Nous nous sommes mis en mode start- up. En contact avec nos clients, nous avons vite compris leurs besoins en protections sanitaires dans les magasins.
– Le parcours de la labélisation nous a permis de mettre en avant nos forces et faiblesses et ainsi pouvoir les retravailler, mais aussi nous en servir lors des audits Clients de plus en plus fréquents.
– Nous employons dans certains ateliers des personnes en situation de handicap et c’est une grande force, car dès qu’ils se sentent reconnus, valorisés, ils deviennent un exemple pour les autres salariés.
Quels sont vos principaux risques ? Qu’est-ce qu’il faudrait améliorer ?
Dans la situation de crise sanitaire, notre première inquiétude porte sur le risque que 50 % de nos effectifs tombent malades.
La seconde porte sur l’approvisionnement : il est difficile de tout trouver en France et en Europe. Une partie se trouve en Asie, dont certains composants électroniques essentiels. Mais il s’agit d’une problématique globale.
Les compétences peuvent s’acquérir mais nous sommes inquiets en ce qui concerne la motivation des générations à venir : il est délicat de trouver les clés pour leur épanouissement, ils ne se réalisent pas dans le travail, ils ont du mal à y trouver de la fierté.
Nous sommes favorables à l’apprentissage, mais à la condition que le Tuteur soit formé et les professeurs devraient se rapprocher des entreprises, pour définir ensemble nos besoins.
La réflexion en profondeur sur ce que nous faisons, la réflexion sur les risques que nous traversons aident beaucoup à prendre de la distance et trouver de nouvelles solutions. Cette approche d’analyse des risques, et de Responsabilité sociétales de l’Entreprise est très stimulante.
La robotisation n’est chez nous pas un besoin immédiat, étant fortement équipé. Cette année nous avons réduit nos investissements machines pour nous concentrer sur un système informatique global pour non seulement aller vers le zéro papier, mais améliorer la qualité de nos transmissions du client à la livraison.
Les risques de retournement ou d’évolution défavorable du marché existent aussi : avec le problème du travail à distance, le snacking (et donc les étals pour les produits chauds, qui était un nouveau marché) à tendance à baisser. Les personnes ont tendance à aller vers les petites surfaces de proximité, plus conviviales : nous avons pris ce virage et le suivons en termes de produits.
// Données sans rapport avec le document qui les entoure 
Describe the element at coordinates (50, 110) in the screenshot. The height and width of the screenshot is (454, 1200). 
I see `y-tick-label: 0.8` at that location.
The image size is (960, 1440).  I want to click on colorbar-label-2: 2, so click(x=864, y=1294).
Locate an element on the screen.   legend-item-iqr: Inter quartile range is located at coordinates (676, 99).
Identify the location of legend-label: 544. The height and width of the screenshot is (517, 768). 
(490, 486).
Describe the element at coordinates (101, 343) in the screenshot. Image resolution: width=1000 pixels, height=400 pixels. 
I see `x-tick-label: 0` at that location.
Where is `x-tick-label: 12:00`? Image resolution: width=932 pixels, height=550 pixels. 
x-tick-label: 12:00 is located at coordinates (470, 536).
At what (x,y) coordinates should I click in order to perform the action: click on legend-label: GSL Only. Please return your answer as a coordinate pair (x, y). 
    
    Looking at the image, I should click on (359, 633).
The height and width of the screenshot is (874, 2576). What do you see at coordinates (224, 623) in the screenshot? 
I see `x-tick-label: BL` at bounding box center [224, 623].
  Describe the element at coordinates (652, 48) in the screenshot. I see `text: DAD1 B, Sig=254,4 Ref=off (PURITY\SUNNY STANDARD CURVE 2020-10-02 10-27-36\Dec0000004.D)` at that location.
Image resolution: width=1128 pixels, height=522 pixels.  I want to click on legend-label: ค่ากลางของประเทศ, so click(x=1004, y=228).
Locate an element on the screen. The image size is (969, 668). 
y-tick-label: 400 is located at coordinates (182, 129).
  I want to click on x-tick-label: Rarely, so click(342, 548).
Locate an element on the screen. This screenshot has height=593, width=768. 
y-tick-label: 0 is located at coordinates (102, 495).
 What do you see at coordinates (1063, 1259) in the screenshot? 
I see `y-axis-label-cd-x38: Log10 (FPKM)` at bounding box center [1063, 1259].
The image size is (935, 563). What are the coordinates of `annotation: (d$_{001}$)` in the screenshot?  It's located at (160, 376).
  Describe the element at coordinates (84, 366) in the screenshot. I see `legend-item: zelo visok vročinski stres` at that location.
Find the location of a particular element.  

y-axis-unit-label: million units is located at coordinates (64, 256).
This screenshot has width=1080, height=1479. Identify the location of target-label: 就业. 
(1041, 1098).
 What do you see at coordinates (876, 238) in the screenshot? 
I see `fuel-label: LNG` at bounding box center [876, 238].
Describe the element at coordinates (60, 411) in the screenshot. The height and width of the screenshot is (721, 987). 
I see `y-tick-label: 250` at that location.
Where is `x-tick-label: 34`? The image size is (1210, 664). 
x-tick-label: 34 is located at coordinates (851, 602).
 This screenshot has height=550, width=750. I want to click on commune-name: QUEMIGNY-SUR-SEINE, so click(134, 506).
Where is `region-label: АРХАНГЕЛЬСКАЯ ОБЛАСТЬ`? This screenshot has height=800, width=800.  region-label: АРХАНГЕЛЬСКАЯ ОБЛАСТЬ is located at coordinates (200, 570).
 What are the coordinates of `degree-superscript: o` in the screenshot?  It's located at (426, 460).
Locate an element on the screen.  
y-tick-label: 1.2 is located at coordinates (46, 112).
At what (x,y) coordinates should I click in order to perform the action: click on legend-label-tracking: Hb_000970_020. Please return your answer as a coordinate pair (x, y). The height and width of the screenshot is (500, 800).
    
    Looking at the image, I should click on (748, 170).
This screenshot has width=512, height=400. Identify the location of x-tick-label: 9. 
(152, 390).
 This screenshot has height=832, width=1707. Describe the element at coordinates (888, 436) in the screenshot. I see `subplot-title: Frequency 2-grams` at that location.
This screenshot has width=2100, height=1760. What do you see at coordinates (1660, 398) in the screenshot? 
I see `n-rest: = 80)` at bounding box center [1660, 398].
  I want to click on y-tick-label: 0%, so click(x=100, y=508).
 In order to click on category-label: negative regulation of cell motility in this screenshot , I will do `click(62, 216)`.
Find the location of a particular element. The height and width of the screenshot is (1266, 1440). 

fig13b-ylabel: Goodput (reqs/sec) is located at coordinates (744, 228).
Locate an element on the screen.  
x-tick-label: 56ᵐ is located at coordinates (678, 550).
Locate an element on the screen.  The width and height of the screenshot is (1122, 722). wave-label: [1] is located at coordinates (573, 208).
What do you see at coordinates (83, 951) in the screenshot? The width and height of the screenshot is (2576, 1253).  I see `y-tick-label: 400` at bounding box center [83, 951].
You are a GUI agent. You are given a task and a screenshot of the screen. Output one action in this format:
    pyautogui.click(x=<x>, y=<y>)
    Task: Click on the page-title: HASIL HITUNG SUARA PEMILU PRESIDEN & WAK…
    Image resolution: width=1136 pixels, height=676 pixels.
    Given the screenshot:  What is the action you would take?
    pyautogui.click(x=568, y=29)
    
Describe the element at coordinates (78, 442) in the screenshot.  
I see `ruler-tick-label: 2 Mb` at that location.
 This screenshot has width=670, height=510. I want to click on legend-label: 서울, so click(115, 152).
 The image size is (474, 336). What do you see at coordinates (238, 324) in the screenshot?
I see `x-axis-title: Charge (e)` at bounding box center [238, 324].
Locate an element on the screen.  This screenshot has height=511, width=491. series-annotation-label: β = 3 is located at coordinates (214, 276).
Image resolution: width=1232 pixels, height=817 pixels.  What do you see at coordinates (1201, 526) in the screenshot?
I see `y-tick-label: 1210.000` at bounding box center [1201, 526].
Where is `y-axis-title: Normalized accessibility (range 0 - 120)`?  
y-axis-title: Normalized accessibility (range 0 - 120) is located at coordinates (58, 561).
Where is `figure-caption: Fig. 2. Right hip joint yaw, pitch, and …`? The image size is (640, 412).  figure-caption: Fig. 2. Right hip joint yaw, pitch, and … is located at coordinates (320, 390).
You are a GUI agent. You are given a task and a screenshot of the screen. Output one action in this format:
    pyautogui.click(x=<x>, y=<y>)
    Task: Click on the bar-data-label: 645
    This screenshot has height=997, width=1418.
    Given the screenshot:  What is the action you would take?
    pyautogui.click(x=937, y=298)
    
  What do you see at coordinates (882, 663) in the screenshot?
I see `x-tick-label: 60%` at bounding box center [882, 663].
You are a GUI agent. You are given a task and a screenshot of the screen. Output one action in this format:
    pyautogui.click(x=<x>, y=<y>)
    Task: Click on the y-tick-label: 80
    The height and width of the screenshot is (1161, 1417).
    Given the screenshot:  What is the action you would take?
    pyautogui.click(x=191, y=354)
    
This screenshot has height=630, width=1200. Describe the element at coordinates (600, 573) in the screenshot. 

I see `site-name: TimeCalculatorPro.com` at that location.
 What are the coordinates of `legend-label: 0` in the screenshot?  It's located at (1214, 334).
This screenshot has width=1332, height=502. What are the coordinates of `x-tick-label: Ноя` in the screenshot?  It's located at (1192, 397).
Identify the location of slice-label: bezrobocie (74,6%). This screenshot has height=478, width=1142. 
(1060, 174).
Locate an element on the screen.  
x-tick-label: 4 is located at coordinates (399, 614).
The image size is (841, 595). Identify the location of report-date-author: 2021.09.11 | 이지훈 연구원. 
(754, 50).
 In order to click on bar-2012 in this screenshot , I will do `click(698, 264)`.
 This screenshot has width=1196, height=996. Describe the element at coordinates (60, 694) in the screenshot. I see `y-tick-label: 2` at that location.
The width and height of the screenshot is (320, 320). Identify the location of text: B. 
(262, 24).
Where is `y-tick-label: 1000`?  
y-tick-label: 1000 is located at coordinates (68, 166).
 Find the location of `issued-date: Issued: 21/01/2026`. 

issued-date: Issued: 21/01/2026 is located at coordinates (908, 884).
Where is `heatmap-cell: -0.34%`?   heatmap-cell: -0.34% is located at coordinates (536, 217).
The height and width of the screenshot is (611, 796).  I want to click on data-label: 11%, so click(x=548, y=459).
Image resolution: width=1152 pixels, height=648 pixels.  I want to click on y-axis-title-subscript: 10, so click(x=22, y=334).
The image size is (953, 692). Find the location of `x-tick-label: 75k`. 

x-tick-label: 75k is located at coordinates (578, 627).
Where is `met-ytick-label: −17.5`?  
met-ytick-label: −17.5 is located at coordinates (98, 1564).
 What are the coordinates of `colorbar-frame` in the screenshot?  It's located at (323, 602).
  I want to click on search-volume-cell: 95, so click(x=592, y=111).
La perte de clients important ? C’est effectivement un souci, car les grands groupes intégrés peuvent changer leur stratégie très rapidement et nous devons donc réagir…
Qu’est-ce qui pourrait vous aider ?
Nous sommes une entreprise familiale et nous souhaitons le rester, afin de garder notre autonomie de décisions et pouvoir investir à long terme dans la formation de nos salariés et nos outils de travail.
Nous souhaiterions qu’il y ait moins de frein à la succession : il est difficile de transmettre une entreprise en France.